The Guinness Partnership Limited

2 August 2021


Our approach

The Housing Ombudsman’s approach to investigating and determining complaints is to decide what is fair in all the circumstances of the case. This is set out in the Housing Act 1996 and the Housing Ombudsman Scheme (the Scheme). The Ombudsman considers the evidence and looks to see if there has been any ‘maladministration’, for example whether the landlord has failed to keep to the law, followed proper procedure, followed good practice or behaved in a reasonable and competent manner.

Both the resident and the landlord have submitted information to the Ombudsman and this has been carefully considered. Their accounts of what has happened are summarised below. This report is not an exhaustive description of all the events that have occurred in relation to this case, but an outline of the key issues as a background to the investigation’s findings.

The complaint

  1. The complaint is about the landlord’s handling of a gas safety check at the property.

Background and summary of events

Policies and Procedures

  1. The landlord’s Abandoned Properties Procedure details how it will deal with suspected abandoned properties. This contains various process maps, including a specific process map for if the property’s gas safety certificate is about to expire. This includes trying to establish contact with the tenant, conducting a home visit and leaving a calling card, requesting a copy of a ‘forced access approval form’ to record evidence of all attempts to contact the tenant, reviewing the evidence to conclude whether or not the property is likely to have been abandoned and, if so, seeking permission to serve a notice to quit (NTQ).
  2. The landlord’s Complaints and Compensation Policy states that it aims to resolve complaints as soon as it is told about them. It says it will not pay compensation where something has gone wrong but it is not its fault. However, it will always carry out repairs to remedy any situation where it has responsibility to do so. The policy does not set out any tariffs for compensation or goodwill gestures.

Background

  1. The resident moved into the property in July 2012 on a starter assured shorthold tenancy that later became an assured tenancy.
  2. Under the Gas Safety (Installation and Use) Regulations 1998, the landlord is required to maintain all gas appliances within the property and must arrange annual safety checks on such appliances.

Summary of events

  1. The landlord wrote to the resident on 3 August, 17 August, 2 September and 4 September 2020 to inform him that the annual gas safety check on the property was now due and giving appointment times that had been booked in. The landlord also attempted to call the resident on 16 September 2020. The resident did not respond to any of these approaches.

GIVEN EXERCISE A — Do the following statements agree with the Ombudsman report? Answer yes or no for each, quoting the deciding words of the report. (i) The resident held an assured tenancy from the moment of moving into the property. (ii) The landlord's Complaints and Compensation Policy sets out tariffs for compensation. (iii) The landlord tried to phone the resident on 16 September 2020.

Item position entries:
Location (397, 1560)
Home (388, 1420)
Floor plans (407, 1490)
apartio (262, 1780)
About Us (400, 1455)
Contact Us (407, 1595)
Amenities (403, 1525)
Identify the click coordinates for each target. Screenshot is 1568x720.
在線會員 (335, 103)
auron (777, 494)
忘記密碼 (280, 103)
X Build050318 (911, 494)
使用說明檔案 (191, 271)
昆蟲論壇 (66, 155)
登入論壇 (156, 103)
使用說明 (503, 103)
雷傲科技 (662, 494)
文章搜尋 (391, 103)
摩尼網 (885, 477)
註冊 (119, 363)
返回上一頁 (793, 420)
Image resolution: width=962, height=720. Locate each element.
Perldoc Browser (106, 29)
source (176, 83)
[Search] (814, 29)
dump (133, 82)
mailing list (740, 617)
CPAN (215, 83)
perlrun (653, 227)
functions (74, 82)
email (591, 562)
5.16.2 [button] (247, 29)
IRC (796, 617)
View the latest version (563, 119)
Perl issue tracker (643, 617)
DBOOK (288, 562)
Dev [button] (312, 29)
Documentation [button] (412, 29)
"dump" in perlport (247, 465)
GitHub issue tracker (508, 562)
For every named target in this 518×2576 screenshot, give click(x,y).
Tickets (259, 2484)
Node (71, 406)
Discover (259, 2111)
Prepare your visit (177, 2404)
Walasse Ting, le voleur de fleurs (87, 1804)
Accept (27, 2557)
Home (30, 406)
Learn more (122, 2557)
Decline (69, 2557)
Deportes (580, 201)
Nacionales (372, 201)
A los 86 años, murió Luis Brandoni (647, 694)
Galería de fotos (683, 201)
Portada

GIVEN EXERCISE B — Can you reproduce the item position entries, from the line containing "Nacionales (372, 201)" through the last line of the entries, both ends included?

FULL OUTPUT A —
(i) No: "The resident moved into the property in July 2012 on a starter assured shorthold tenancy that later became an assured tenancy."
(ii) No: "The policy does not set out any tariffs for compensation or goodwill gestures."
(iii) Yes: "The landlord also attempted to call the resident on 16 September 2020."

FULL OUTPUT B —
Nacionales (372, 201)
A los 86 años, murió Luis Brandoni (647, 694)
Galería de fotos (683, 201)
Portada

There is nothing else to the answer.